I'm trying to run the Elasticsearch on AWS ECS. I have a problem at the moment, the nodes try to join the cluster. When the other nodes are in the same instance that the initial master node, they can to join the cluster, but when the other nodes are in a different instance, they are got not join to the cluster. Below the elasticsearch.yml I use.

Initial master node
cluster:
  name: '${STACK_NAME}'
  initial_master_nodes: 
    - '${HOSTNAME}-es-initial-master'
  routing:
    allocation:
      awareness: 
        attributes: aws_availability_zone
node:
  name: '${HOSTNAME}-es-initial-master'
  roles: [master]
path: 
  data: /usr/share/elasticsearch/data
  logs: /usr/share/elasticsearch/logs
bootstrap:
  memory_lock: true
discovery:
  zen: 
    minimum_master_nodes: 2
  ec2:
    endpoint: ec2.us-east-2.amazonaws.com
network:
  host: 0.0.0.0
xpack:
  monitoring:
    collection:
      interval: 10s
      enabled: true
  security:
    enabled: true
cloud:
  node:
    auto_attributes: true
http:
  cors:
    enabled: true
    allow-origin: "*"
ingest:
  geoip:
    downloader:
      enabled: false

Data node
cluster:
  name: '${STACK_NAME}'
node:
  name: '${HOSTNAME}-es-data-${SUFFIX}'
  roles: ["data"]
path: 
  data: /usr/share/elasticsearch/data
  logs: /usr/share/elasticsearch/logs
bootstrap:
  memory_lock: true
discovery:
  seed_providers: ec2
  ec2:
    endpoint: ec2.us-east-2.amazonaws.com
  seed_hosts: []
s3:
  client:
    default:
      endpoint: s3.us-east-2.amazonaws.com
network:
  host: 0.0.0.0
xpack:
  monitoring:
    collection:
      interval: 10s
      enabled: true
  security:
    enabled: true
cloud:
  node:
    auto_attributes: true
http:
  cors:
    enabled: true
    allow-origin: "*"
ingest:
  geoip:
    downloader:
      enabled: false

If someone can help me, I appreciate a lot of!!

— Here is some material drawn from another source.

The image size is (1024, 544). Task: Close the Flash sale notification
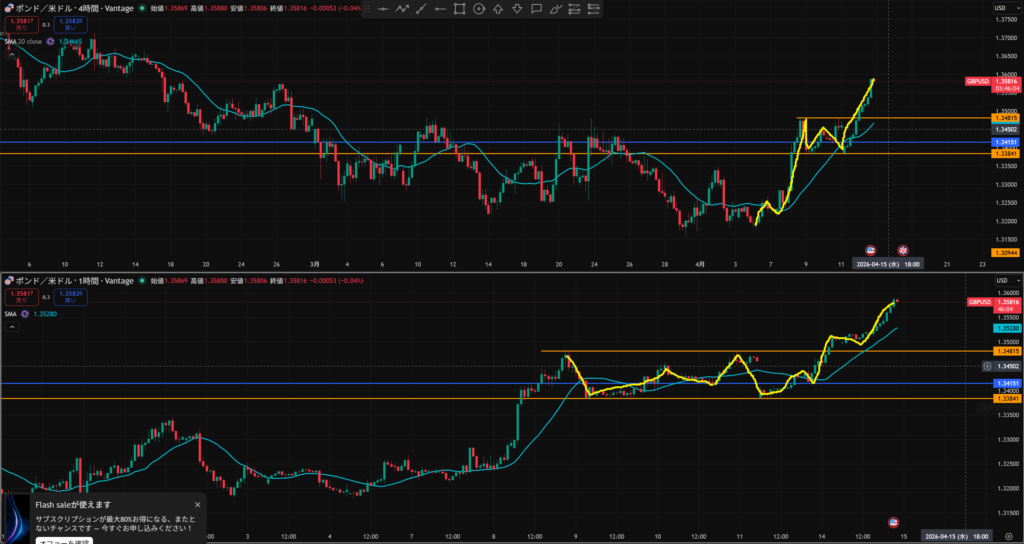pos(197,504)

DavidTurner · July 2, 2024, 9:01pm

See these docs for guidance about how to troubleshoot discovery problems, including the things to look for in logs etc. If you need help understanding your logs, please share them here.

jhonsouza · July 3, 2024, 2:02pm

Hi David. Thanks for the docs, this will be very helpful. I found this looking at the logs. The node find the eligible master, but can't complete the connection.

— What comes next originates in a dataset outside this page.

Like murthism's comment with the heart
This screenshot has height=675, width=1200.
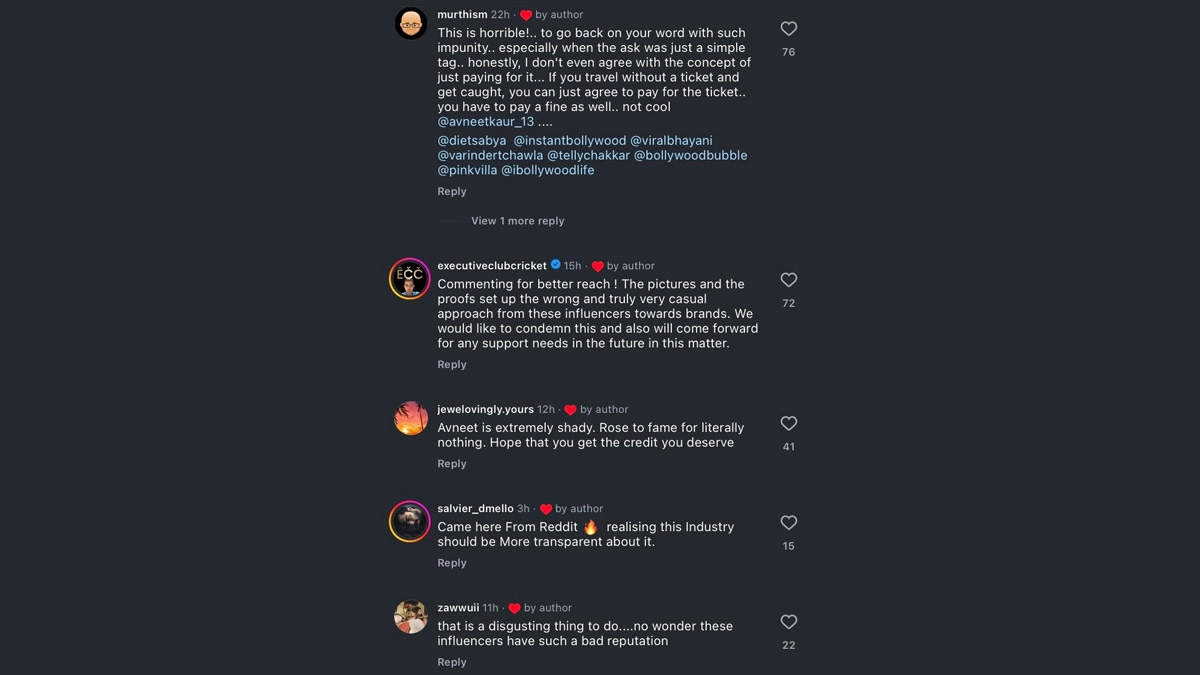[x=788, y=29]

DavidTurner · July 3, 2024, 2:19pm

Yep that'd do it - these docs are what you need here.

jhonsouza · July 3, 2024, 2:29pm

Thanks a lot, David! I'll read this now!

jhonsouza · July 3, 2024, 7:43pm

If I configure the network.publish_host and network.bind_host with the value: 0.0.0.0. This is not should resolve my problem?

DavidTurner · July 4, 2024, 6:33am

0.0.0.0 can be fairly trappy for network.publish_host, especially if there's some kind of proxying or NAT going on as appears to be the case in your environment. I'd recommend being more specific. The log message you shared indicates that one possible step towards a resolution would be to specify network.publish_host: 172.30.5.137 on node deccdfd16c64-es-initial-master.

jhonsouza · July 4, 2024, 1:39pm

Thanks, @DavidTurner!! I changed the network.publish_host: 0.0.0.0 to network.publish_host: _ec2_. Now I receive a new error

DavidTurner · July 5, 2024, 7:51am

Would you copy the text of the errors (formatted with the </> button) rather than screenshots? Screenshots are pretty much unreadable here. And include the whole message, not just the few lines you screenshotted, because there's important detailed missing here.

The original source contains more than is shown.